Vascular disease associated with acetyltransferases

RNA sequencing analysis identified upregulation of the ALDH1A3 (aldehyde dehydrogenase family 1 member 3) gene in pulmonary artery smooth muscle cells (PASMCs) from patients with idiopathic pulmonary hypertension (PAH)[229]. ALDH1A3 provides acetyl-CoA, which facilitates KAT2B-mediated H3K27ac at NFYA transcription factor binding sites, leading to increased transcription of cell cycle and glycolytic metabolic genes in PAH PASMCs. Additionally, a clinical observational study found elevated expression levels of canonical KATs, as well as histone acetylation marks H3K9ac, H3K18ac, and H3K14ac, in tissues from human abdominal aortic aneurysm (AAA)[230]. Furthermore, significant correlations were observed between localization of KAT2B and endothelial cells, KAT3B and T cells and macrophages, and KAT6A and endothelial and smooth muscle cells in AAA. Another study also reported decreased expression of activating transcription factor 3 (ATF3) in AAA tissues[231]. NF-κB recruits the p300 complex to ATF3 promoter regions, enhancing ATF3 expression through H3K27ac, which acts to suppress AAA development. These findings highlight the crucial roles of KATs in the pathogenesis of vascular diseases.
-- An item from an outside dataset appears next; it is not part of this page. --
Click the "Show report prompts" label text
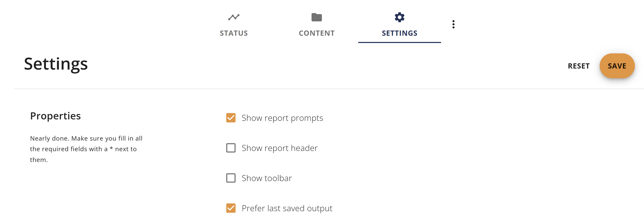The width and height of the screenshot is (644, 217). (282, 118)
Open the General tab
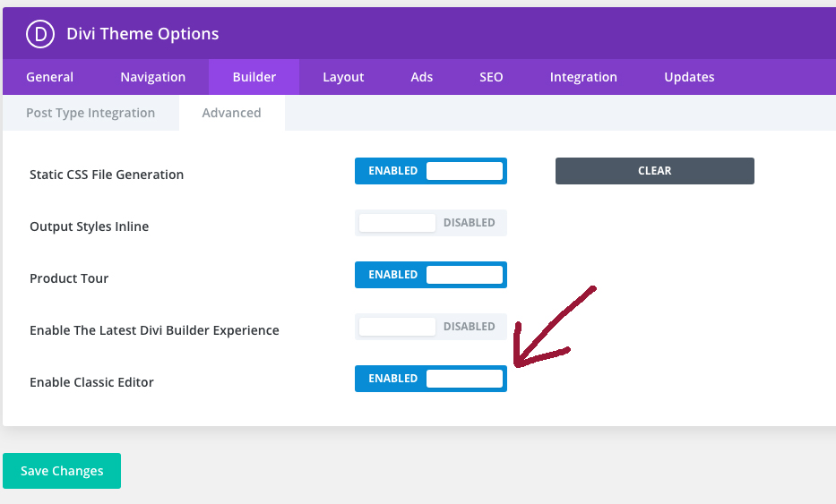The height and width of the screenshot is (504, 836). (x=49, y=77)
Ischemic heart disease associated with acetyltransferases

Inhibition of Tip60 specifically in cardiomyocytes using tamoxifen-induced Myh6-Cre recombinase three days after myocardial infarction (MI) attenuated post-infarct apoptosis, scar formation, and cardiac remodeling in mice[232]. Additionally, both KAT2A and KAT2B are implicated in the cardiac pathology of ischemic heart disease. The impact of various carbon sources (2C, 3C, 6C, 8C, and 9C) on heart function after myocardial ischemia-reperfusion was assessed in rats[233]. Among them, sodium octanoate (8C), a medium-chain fatty acid, was identified as the most effective carbon source for mitigating ischemic injury in rat hearts. Sodium octanoate boosts acetyl-CoA production through medium-chain acyl-CoA dehydrogenase (MCAD), enhancing KAT2A-mediated H3K9ac and stimulating the expression of antioxidant-related genes, which helps protect the heart from MI[233].

Contrary to the protective effect of KAT2A-mediated acetylation, KAT2B exacerbates MI[234]. KAT2B protein levels were significantly increased in post-MI myocardium[234]. Pharmacological inhibition of KAT2B using Embelin attenuated MI-induced cardiac remodeling and dysfunction in mice. Furthermore, aerobic training suppressed the MI-induced upregulation of KAT2B, contributing to aerobic training-mediated cardioprotection against MI. In line with this finding, KAT2B also plays a role in atherosclerosis progression[235]. KAT2B acetylates FoxP3, a critical factor for regulatory T-cell (Treg) differentiation and immune modulation. Genetic inhibition of KAT2B decreased FoxP3+ Treg numbers and ameliorated atherosclerotic lesions in ApoE3Leiden mice fed a high-fat diet, without affecting systemic inflammation.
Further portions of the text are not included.